Первая встреча с местными случилась до начала пьесы и закончилась изнасилованием студентки Иры, угодившей в больницу; преступник арестован, но подельники его гуляют, где хотят, и этой мокрой ночью обещали вернуться. Коллизия вестерна – нет сомнений, что с классикой жанра Ремез был знаком. Но это сюжет не столько для классики, сколько для грязного, ревизионистского вестерна, и я готов поспорить на месячный оклад: имя американского режиссёра Сэма Пекинпа было для драматурга не чужим. И, подозреваю, видел 20-летний Ремез – уж не знаю, на каком закрытом просмотре-1974 – «Соломенных псов», чёрный шедевр Пекинпа 1971-го года: там у героя Дастина Хоффмана, хилого интеллигента-очкарика, орда деревенских жлобов насилует жену, после чего дохляк-математик превращается в демона-истребителя. А если Ремез это кино всё же не видел, то, вероятно, читал разоблачительные рецензии, а то и роман-первоисточник «Осада фермы Тренчера» – книжку-то из-за бугра могли доставить. Ну а если сам написал, вдохновляясь только родными реалиями (и изматывающей достоевщиной – герои определяются, люди ли дрожащие или твари, имеющие право на изощрённо подлую месть), значит, чудо; невозможная параллель.


Нет, никакого плагиата, «Местные» не дублируют сюжет фильма Пекинпа; но роднятся с ним и в биполярной картине мира (умники, да ещё и изучающие закон умники – на одном полюсе, чернозёмные беспредельщики, русско-советские реднеки – с другой), и в нагнетании саспенса, и в сопряжении насилия с сексом, и в признании звериной природы человека. Оболочка цивилизации тоньше прутика: во втором действии пьесы (на середине идущего без антракта спектакля) в барак, из которого студиозусы хотели сбежать, но так и не смогли, забредает «другая Ира» (Алёна Митрошина), деревенская тёзка жертвы.

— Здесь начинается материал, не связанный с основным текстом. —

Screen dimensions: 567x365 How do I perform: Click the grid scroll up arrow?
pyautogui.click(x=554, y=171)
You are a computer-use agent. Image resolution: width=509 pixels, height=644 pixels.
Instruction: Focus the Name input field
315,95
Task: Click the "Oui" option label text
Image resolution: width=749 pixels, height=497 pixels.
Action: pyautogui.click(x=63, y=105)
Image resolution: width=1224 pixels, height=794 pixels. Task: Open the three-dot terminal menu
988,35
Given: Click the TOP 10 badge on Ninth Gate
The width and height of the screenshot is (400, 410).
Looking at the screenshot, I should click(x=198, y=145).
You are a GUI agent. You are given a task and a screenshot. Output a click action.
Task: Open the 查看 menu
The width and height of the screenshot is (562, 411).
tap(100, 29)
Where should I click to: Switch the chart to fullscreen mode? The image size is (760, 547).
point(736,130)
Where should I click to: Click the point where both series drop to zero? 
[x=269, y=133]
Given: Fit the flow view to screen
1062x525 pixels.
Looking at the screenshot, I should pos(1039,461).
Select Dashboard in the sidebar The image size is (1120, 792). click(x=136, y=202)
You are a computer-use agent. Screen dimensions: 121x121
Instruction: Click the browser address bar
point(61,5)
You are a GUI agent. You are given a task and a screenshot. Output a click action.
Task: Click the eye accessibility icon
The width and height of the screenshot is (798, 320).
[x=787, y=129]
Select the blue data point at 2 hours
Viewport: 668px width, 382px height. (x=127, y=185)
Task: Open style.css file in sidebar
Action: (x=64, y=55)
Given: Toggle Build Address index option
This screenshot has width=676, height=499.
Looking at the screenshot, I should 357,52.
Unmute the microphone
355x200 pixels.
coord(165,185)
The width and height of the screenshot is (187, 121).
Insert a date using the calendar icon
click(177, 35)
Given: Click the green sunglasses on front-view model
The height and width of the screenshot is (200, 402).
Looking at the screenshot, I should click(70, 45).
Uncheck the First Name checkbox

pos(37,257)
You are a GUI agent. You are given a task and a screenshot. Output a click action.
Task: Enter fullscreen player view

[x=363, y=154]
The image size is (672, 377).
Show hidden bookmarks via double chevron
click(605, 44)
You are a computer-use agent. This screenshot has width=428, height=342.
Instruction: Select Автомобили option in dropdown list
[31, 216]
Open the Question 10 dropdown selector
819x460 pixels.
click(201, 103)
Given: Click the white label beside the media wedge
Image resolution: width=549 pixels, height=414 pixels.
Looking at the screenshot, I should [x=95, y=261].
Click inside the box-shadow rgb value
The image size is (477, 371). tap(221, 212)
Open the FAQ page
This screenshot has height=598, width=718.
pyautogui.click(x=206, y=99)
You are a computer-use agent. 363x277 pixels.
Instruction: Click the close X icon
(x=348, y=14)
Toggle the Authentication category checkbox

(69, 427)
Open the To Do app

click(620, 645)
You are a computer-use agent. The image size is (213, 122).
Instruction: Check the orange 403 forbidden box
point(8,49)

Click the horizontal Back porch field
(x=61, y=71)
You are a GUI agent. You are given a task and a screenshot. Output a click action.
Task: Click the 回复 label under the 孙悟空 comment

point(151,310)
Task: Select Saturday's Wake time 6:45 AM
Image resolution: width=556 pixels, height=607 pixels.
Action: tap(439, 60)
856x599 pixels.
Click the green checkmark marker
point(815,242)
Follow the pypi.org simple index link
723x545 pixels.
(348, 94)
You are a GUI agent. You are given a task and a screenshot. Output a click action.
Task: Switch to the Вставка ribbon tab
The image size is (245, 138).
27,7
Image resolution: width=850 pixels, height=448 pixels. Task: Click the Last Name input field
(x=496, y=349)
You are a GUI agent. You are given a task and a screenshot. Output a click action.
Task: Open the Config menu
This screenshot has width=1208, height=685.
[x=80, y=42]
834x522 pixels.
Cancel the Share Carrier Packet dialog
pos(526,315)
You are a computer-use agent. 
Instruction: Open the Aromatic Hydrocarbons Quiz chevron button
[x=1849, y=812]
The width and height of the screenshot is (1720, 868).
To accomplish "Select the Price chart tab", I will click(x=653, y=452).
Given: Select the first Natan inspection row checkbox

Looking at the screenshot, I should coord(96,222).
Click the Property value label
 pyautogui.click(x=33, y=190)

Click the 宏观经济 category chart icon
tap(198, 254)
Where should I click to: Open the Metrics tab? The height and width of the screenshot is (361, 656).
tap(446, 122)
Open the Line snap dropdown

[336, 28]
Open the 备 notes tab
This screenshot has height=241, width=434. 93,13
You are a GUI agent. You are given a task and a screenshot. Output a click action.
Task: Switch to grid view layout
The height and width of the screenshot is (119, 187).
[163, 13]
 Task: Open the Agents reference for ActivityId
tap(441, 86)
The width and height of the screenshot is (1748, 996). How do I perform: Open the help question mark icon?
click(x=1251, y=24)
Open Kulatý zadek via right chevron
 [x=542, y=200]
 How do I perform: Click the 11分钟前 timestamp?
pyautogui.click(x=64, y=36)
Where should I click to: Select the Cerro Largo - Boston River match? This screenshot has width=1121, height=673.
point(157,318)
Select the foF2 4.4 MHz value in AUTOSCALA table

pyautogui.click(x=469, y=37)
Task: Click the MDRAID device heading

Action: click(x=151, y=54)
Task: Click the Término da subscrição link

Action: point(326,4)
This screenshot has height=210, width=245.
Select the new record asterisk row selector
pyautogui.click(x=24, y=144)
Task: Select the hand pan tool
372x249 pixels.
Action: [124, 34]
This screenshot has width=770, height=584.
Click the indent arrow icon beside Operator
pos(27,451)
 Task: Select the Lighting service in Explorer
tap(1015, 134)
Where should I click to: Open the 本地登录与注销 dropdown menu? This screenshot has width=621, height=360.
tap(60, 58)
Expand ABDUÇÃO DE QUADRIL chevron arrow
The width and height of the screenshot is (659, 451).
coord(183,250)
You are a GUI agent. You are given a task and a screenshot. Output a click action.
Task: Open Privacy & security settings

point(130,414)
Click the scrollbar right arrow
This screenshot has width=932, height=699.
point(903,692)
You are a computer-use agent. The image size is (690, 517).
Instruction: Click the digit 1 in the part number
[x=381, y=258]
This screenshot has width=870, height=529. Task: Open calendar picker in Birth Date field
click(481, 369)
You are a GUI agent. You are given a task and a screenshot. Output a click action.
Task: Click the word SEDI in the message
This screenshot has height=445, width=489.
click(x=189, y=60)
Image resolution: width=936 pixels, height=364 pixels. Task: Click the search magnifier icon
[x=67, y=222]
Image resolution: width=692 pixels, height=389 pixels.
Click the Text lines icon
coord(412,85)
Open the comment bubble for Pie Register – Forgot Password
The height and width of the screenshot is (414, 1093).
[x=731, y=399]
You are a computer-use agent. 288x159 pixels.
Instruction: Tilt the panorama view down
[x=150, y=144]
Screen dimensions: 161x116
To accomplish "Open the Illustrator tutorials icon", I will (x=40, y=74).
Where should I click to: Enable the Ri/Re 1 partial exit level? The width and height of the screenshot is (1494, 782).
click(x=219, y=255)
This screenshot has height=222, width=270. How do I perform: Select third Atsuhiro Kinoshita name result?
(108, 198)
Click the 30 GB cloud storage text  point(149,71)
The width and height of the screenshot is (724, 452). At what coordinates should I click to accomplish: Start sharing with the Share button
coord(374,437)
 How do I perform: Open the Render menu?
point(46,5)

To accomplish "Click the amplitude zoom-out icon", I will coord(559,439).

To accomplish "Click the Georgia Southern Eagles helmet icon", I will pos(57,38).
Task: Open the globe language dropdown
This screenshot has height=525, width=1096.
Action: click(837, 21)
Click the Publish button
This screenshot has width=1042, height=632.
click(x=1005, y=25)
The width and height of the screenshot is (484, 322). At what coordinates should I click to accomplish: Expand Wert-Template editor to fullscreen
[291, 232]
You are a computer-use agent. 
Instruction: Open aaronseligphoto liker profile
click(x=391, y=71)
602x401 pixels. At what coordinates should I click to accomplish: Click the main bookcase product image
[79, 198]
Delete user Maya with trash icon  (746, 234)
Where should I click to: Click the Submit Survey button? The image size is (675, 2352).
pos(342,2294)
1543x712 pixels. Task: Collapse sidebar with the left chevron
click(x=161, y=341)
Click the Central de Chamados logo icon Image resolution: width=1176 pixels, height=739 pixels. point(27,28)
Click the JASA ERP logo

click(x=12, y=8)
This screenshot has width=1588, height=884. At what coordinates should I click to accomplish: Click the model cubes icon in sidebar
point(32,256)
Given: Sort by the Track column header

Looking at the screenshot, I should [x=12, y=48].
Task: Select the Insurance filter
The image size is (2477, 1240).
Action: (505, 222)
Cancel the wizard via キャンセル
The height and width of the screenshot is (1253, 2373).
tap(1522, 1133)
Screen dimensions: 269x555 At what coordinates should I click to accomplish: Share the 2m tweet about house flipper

И пьеса совершает резкий не только для пуританского СССР кульбит; даже на «растленном» Западе лишь мизантроп уровня Пекинпа, знающий истинную – ломаный доллар – цену культуре и прогрессу, мог бы решиться на подобное.

Короче, герои обрекают промокшую под дождём девушку на групповое изнасилование; не отказываются ни женатик Вереникин, ни девственник Орешников.


Впечатляет безотносительно оценки; как и спектакль – уже тем, что привёл на сцену раритетный протуберанец, озаривший своим нездоровым багрянцем пик развитого социализма.

Конечно, было бы интереснее, если б нервное напряжение, тревога ожидания встречи с превосходящим в силе злом не сникли, не размылись слякотью диалогов и слабо продуманными блужданиями-возвращениями героев. Если б довольно длинный, дольше двух часов, спектакль не рассыпался на эклектичные этюды: тут патетично про коллектив, тут высокопарно про мировоззрение, тут комично про вино и плотские устремления. Если бы кульминационная групповуха не превратилась в весьма потешное броуновское мельтешение артистов по сцене – в красном свете на голые торсы. Если б в финале не подбросили «духовочки» – под распевно торжественную музыку дрожит тростинкой на ветру всепрощающая Ира. Прощение, правда, с сугубо практическим основанием: узнают – замуж никто не возьмёт.